For this we use the ‚RT:0000′ command, which instructs the system to return the first row of values in the EEPROM (offset 0). This command is encoded using the Jura protocol ’standard‘ before it’s sent. This involves post-fixing CR and LF and taking each bit of the bytes we wish to send, putting them at position 2 or 5 of an 0xFF masked byte, essentially padding out the payload bytes.
The response has to be decoded in the reverse fashion: taking bits 2 and 5 out of each byte we receive and assembling one byte out of four received. This response also ends with a CR and LF.
Decoded, the response looks like this:
We get a lower-case confirmation of the command we sent, followed by the value. In this string each two bytes (four hex numbers) form a counter for a product, meaning in theory after 0xFFFF (65,535 decimal) cups of a product we would see an overflow. If we look at the earlier Grafana dashboard, we can however see that the Xs9 is still at fewer than 9,000 cups of coffee (the most popular product), despite having been in use for years. A 16-bit counter is therefore likely sufficient.
So far we confirmed these counters across our coffee machines:
- 2x espresso
- 2x coffee
These counters are all in sequential order in the EEPROM. Other counters follow these four, but since not each machine has the same products, the offset of their counter might be slightly different or be absent.

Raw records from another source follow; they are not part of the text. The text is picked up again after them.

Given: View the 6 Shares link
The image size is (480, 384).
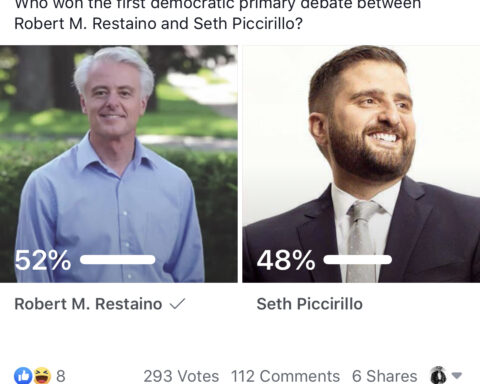Looking at the screenshot, I should coord(385,376).
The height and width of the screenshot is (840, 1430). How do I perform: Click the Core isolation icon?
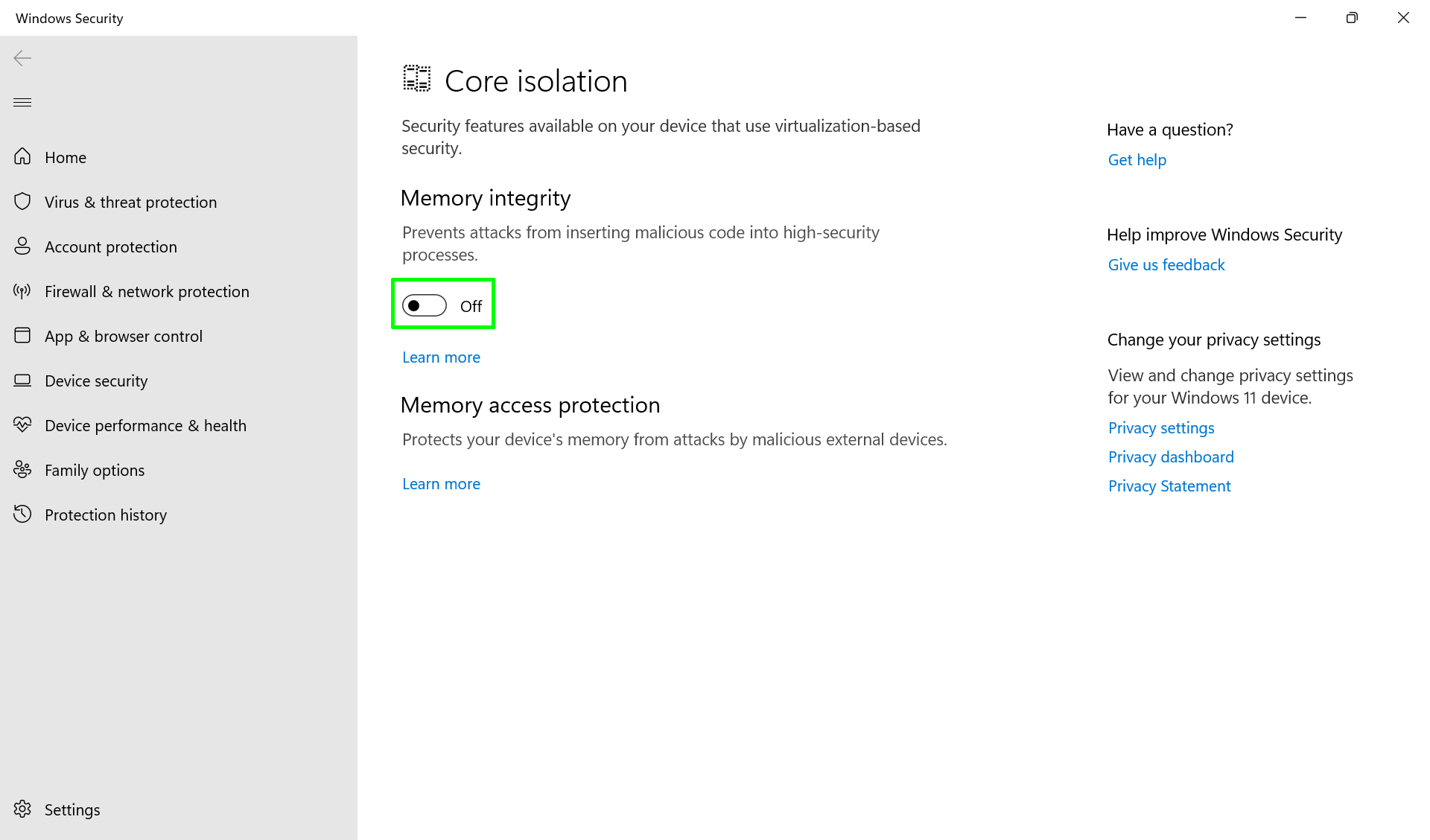point(416,79)
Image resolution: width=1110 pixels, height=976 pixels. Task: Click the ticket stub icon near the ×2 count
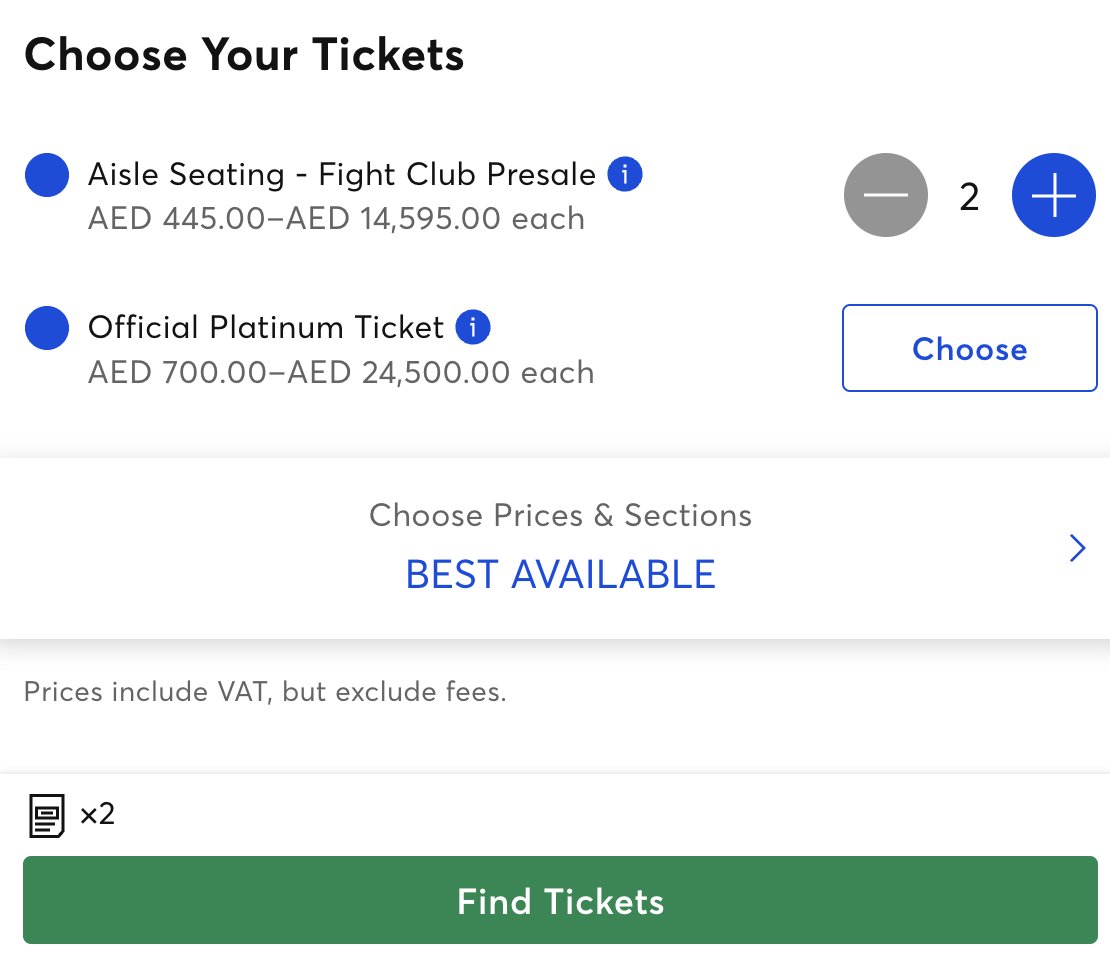[x=46, y=815]
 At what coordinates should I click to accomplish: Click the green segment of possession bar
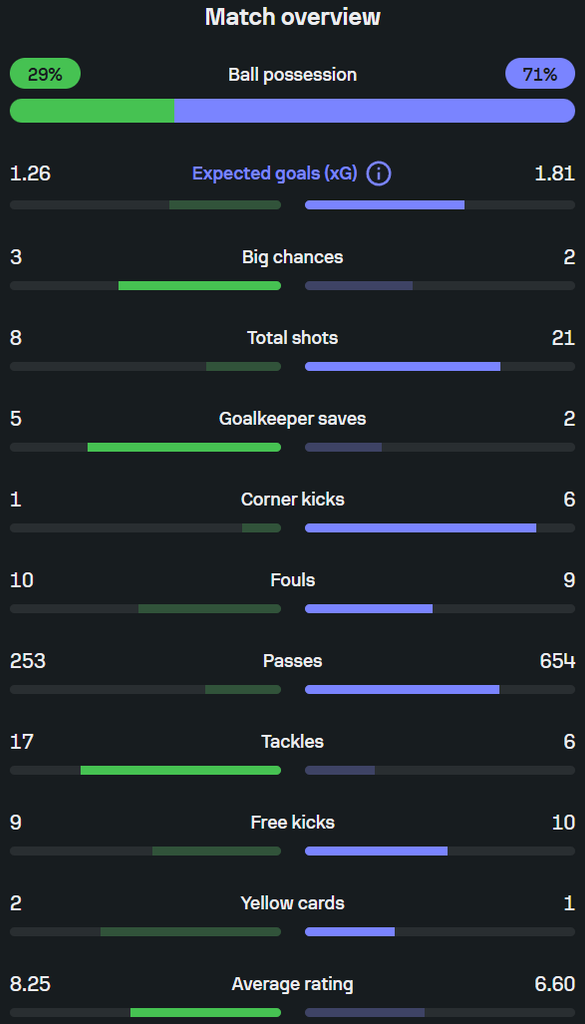coord(92,111)
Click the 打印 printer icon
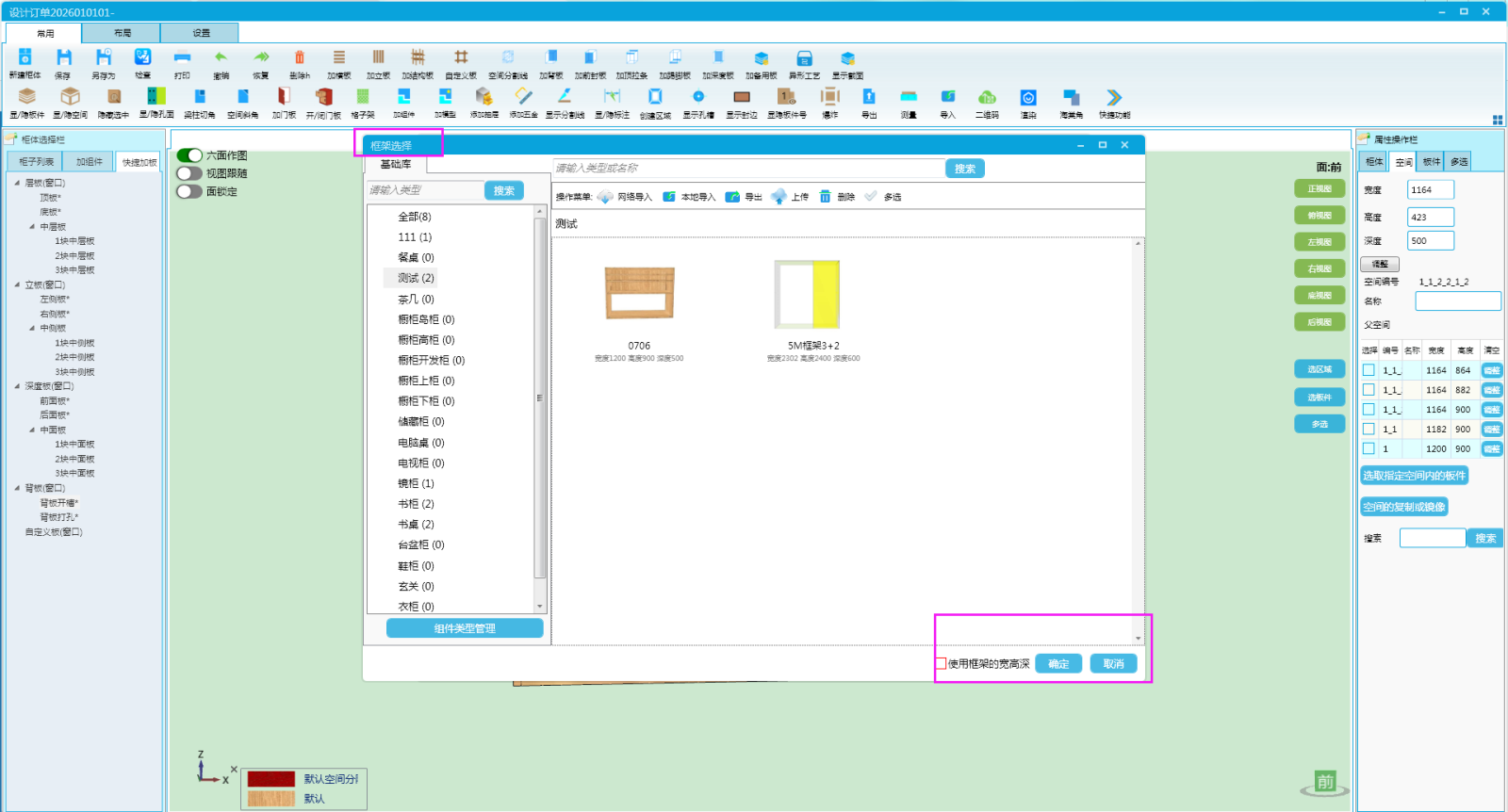1508x812 pixels. click(182, 57)
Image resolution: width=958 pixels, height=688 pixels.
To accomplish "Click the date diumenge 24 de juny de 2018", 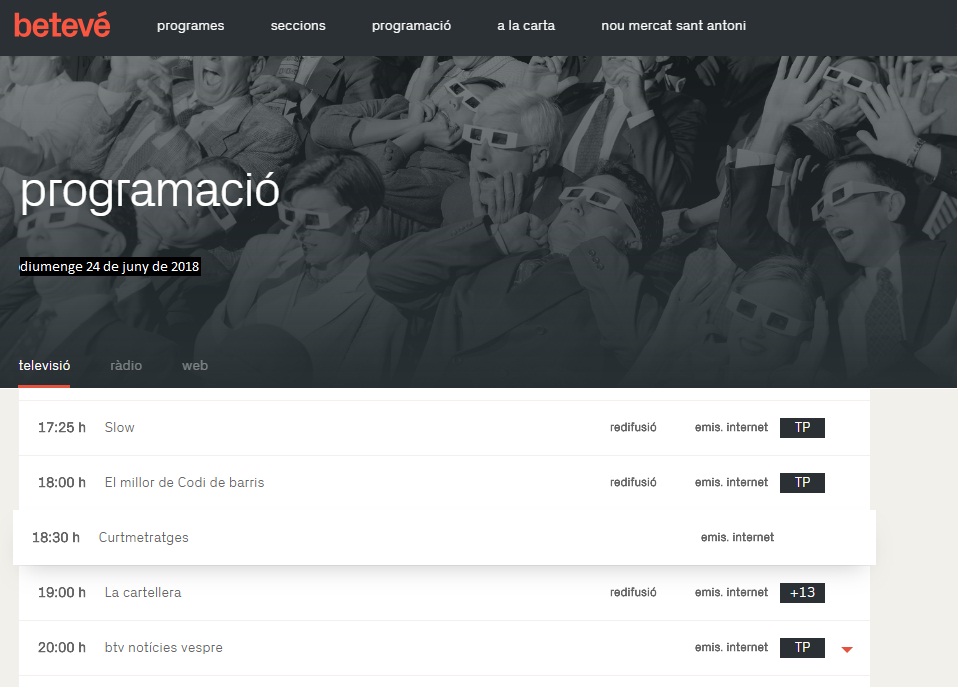I will click(x=111, y=267).
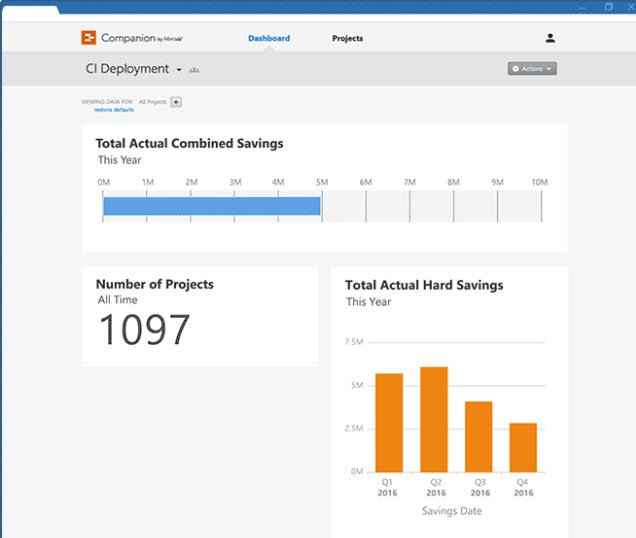Click the Q1 2016 orange bar

coord(389,421)
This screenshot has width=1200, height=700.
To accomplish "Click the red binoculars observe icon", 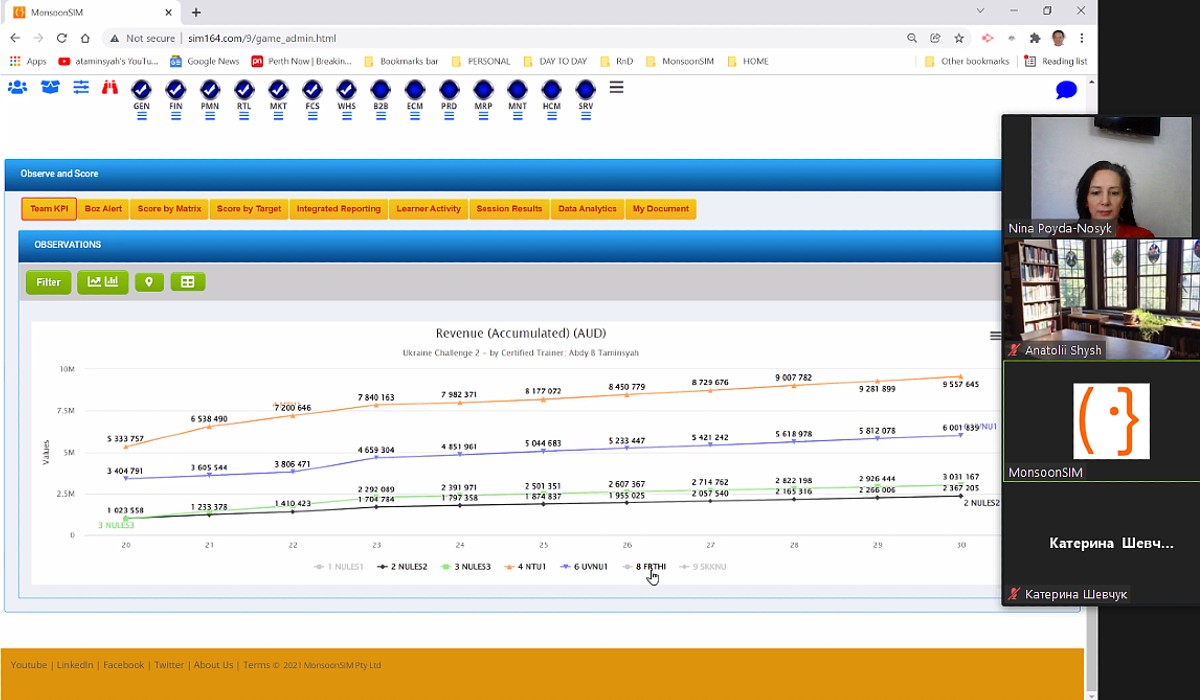I will coord(110,88).
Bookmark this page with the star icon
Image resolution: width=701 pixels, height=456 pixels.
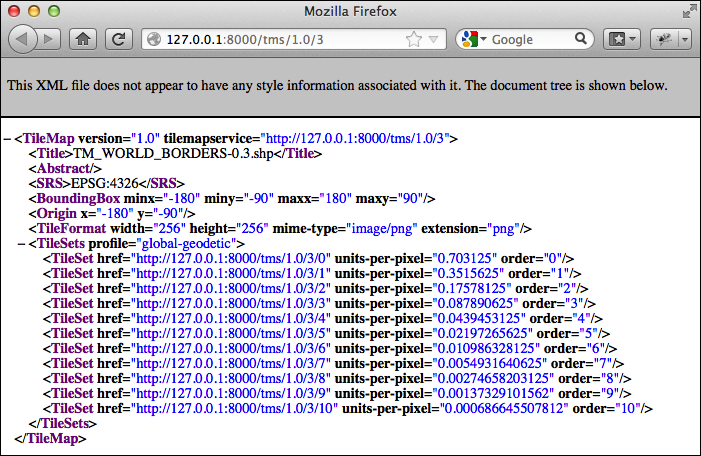(x=414, y=39)
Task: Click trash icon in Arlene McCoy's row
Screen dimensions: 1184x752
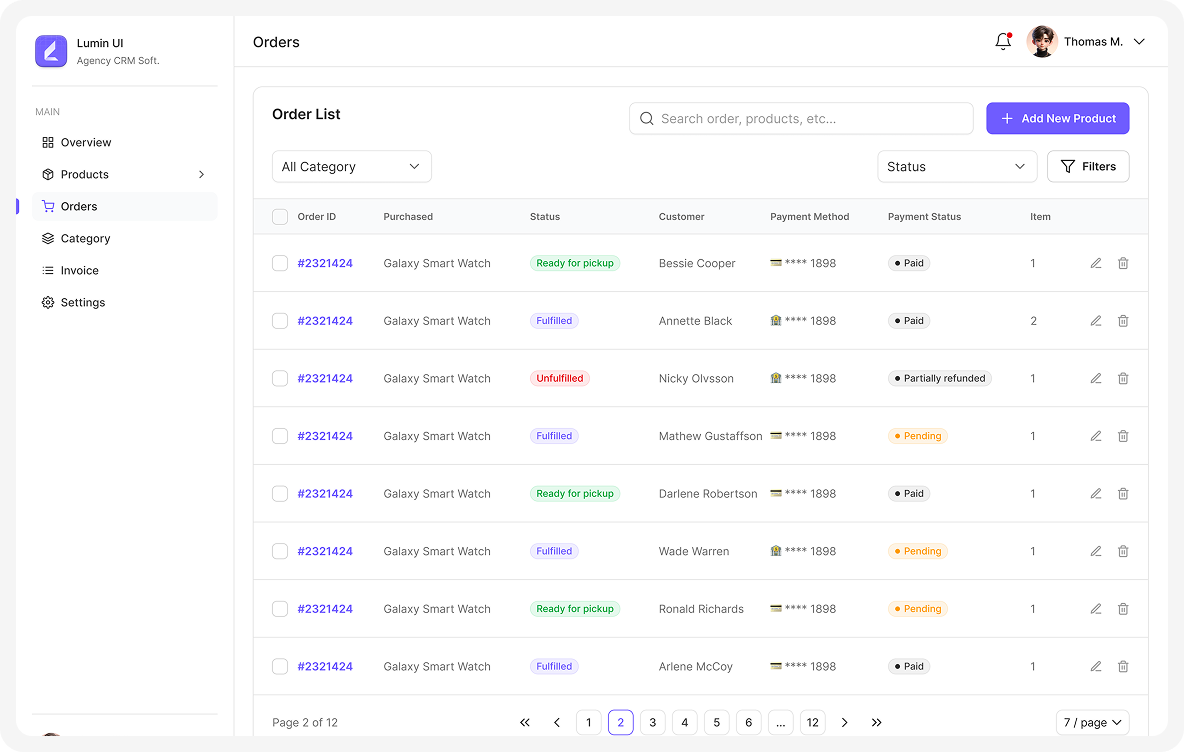Action: coord(1123,666)
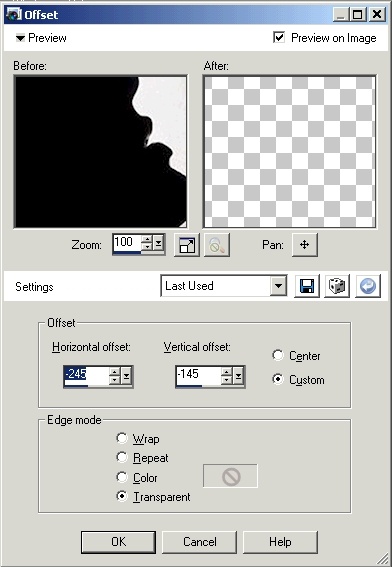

After reading out the relevant counters using appropriate offsets, they are published via MQTT on their own topics, to be written by the MQTT-to-Influx service into the InfluxDB.
We’re looking at connecting various types of LED lighting to centrally control them (colour, intensity, etc.), including WS2812b RGB LEDs and kin.
Since we use Grafana elsewhere in the company already for data visualisation, we used it for this project as well. When trying to configure things in a slightly more complex fashion (summing series, tables with just labels and associated current value, etc.), we did however quickly run into limitations.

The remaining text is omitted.